Journalist, writer and curator of the Wall of Great Africans
What you need to know:
We are witnessing a new wave of initiatives to expand markets, as the “Africa Rising” cream falls to the bottom of the cup.
We will stay with the African Continental Free Trade Area (AfCFTA) signed in Kigali, Rwanda, on March 21.
Now days later, AfCFTA feels like D.H. Lawrence’s novel Lady Chatterley’s Lover, transported to modern-day African politics.
For the less classically inclined, it’s the story of a young nobleman’s wife Lady Chatterley, who has a fling with the gamekeeper (East Africans might say gardener).
Part of her frustration arises from the fact that her upper class husband, Sir Clifford Chatterley, an otherwise handsome, well-built man, has been sidelined by a war injury that left him paralysed from the waist down.
Sir Chatterley is much like the African Union — high sounding, but does not perform. The rest of Africa is Lady Chatterley.
So which “Gamekeeper” has this “African Lady Chatterley” been sleeping with, as Sir Chatterley (African Union) deals with his complex range of issues? Many, actually. The first is China.
Though it was an embarrassing gift for proud Africans, China’s donation of a new AU headquarters in Addis Ababa, represented a radical departure in the organising principle around which development partners have dealt with Africa. No other had approached it as ONE.
Transnational infrastructure
AfCFTA also happened because of the mental map created by transnational infrastructure in Africa.
Barring the early 20th century Kenya-Uganda Railway, the main transnational infrastructure built in Africa after Independence was the 1,860km-long Tanzania-Zambia Railway (Tazara), funded and built by China, and completed in 1976.
To name one of several, this philosophy was apparent in the recently opened 759km Addis Ababa–Djibouti Railway, another Chinese-funded project.
Effectively, these projects are joining countries at the hip with metal.
Ethiopian Airlines recently bought stake in Zambia Airways, but perhaps significantly, will soon start flying domestically within Mozambique. Air Malawi too got rights to do Mozambique domestic flights.

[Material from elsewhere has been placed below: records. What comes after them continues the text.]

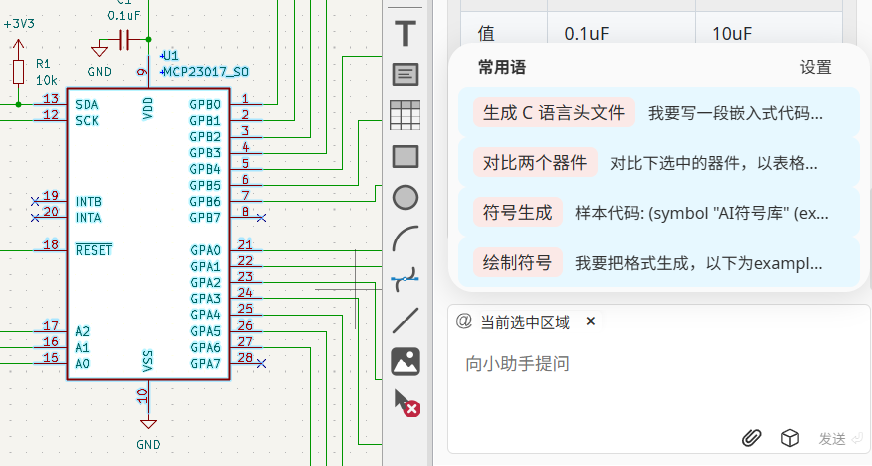Click the paperclip attach file icon
This screenshot has height=466, width=872.
pyautogui.click(x=752, y=438)
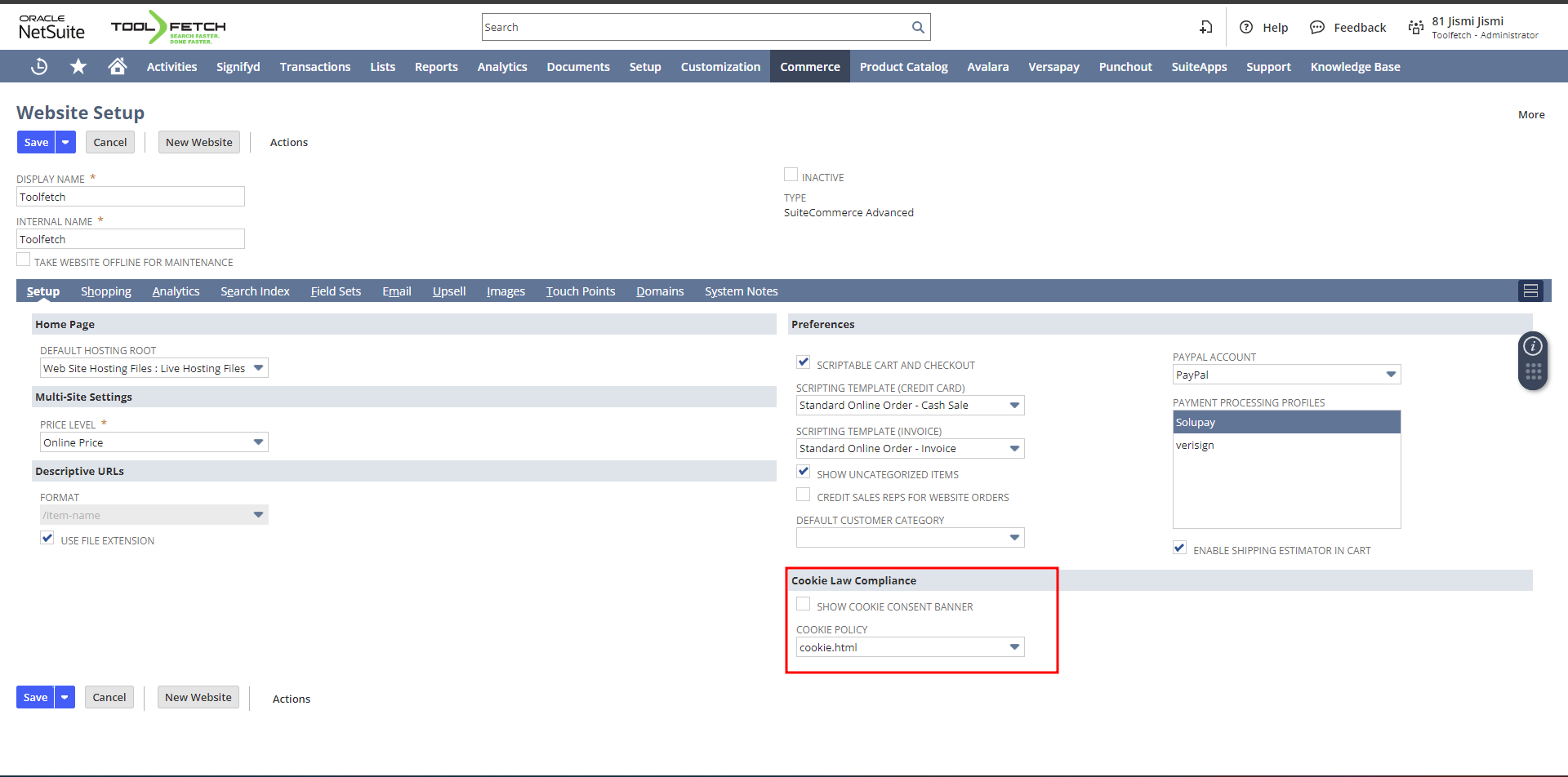
Task: Open the Help question mark icon
Action: [x=1246, y=27]
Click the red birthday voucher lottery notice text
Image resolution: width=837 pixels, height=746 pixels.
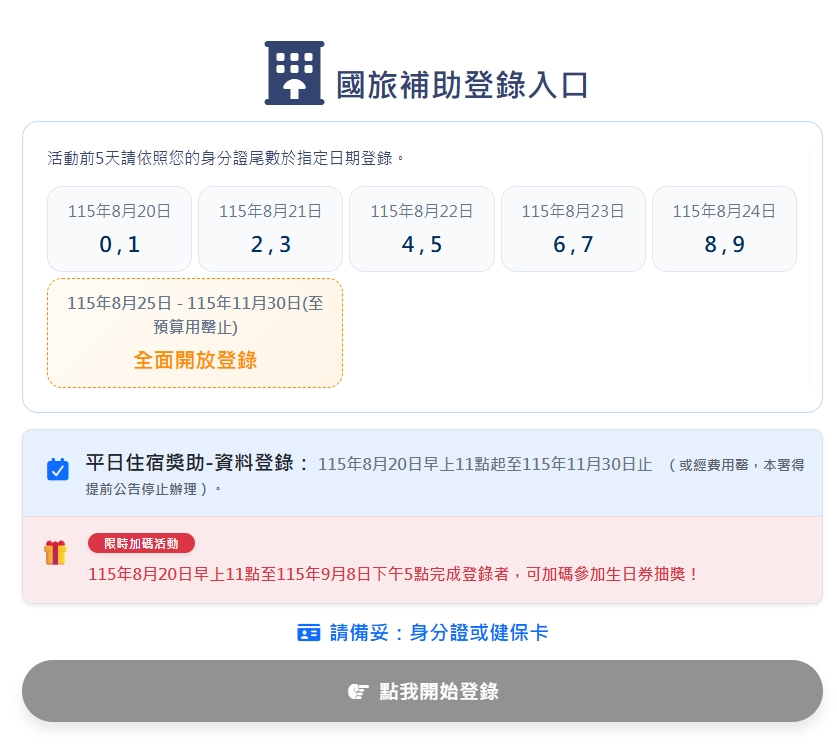[393, 574]
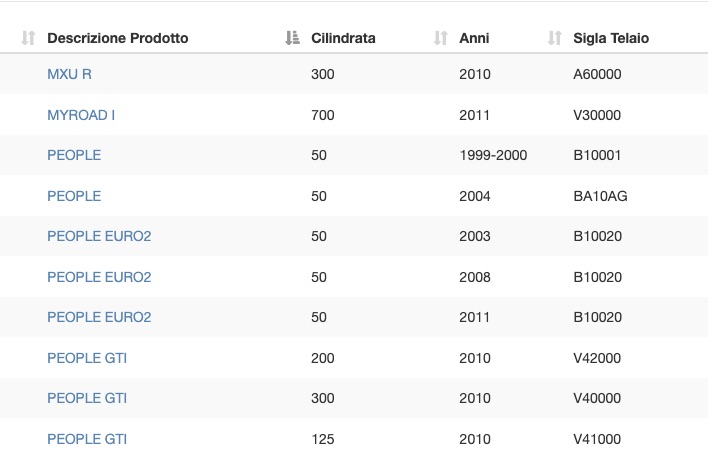Click sort icon left of Descrizione Prodotto
708x467 pixels.
point(28,38)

Kenya Airways has announced a new assault on Africa, and RwandAir is pulling its hair out over its failure to get domestic routes in regional markets it has set its sights on.

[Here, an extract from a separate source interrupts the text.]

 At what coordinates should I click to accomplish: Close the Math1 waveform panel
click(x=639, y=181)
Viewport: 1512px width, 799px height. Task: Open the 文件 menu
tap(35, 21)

So, there, the airlines are the other party Lady Chatterley has been consorting with, and a key constituency fuelling a common African market.
Ordinary African folk too continue to drive this integration.
Contrary to what the headlines say, the overwhelming majority of Africans (up to 75 per cent) migrate within Africa, and majority of African students also don’t travel to Europe or North America to study. They do so within Africa, with South Africa being the top destination.
Kenyan, South African and now Moroccan companies, have also fuelled the AfCFTA engine. More recently, Morocco’s Office Cherifien des Phosphates (OCP), the world’s largest phosphate exporter, is developing a $3.7 billion fertilisers plant in Ethiopia.
We are witnessing a new wave of initiatives to expand markets, as the “Africa Rising” cream falls to the bottom of the cup.
South African telco Orange SA, announced it would in the next five years distribute 400,000-500,000 solar kits in four African countries — Madagascar, Senegal, Ivory Coast and DR Congo — to consumers with no access to electricity grid.
This would unlock new consumers, but still only a drop given projections that more than 500 million Africans still will not have electricity by 2040.
If you thought a common African market was just another tribal dance, think again.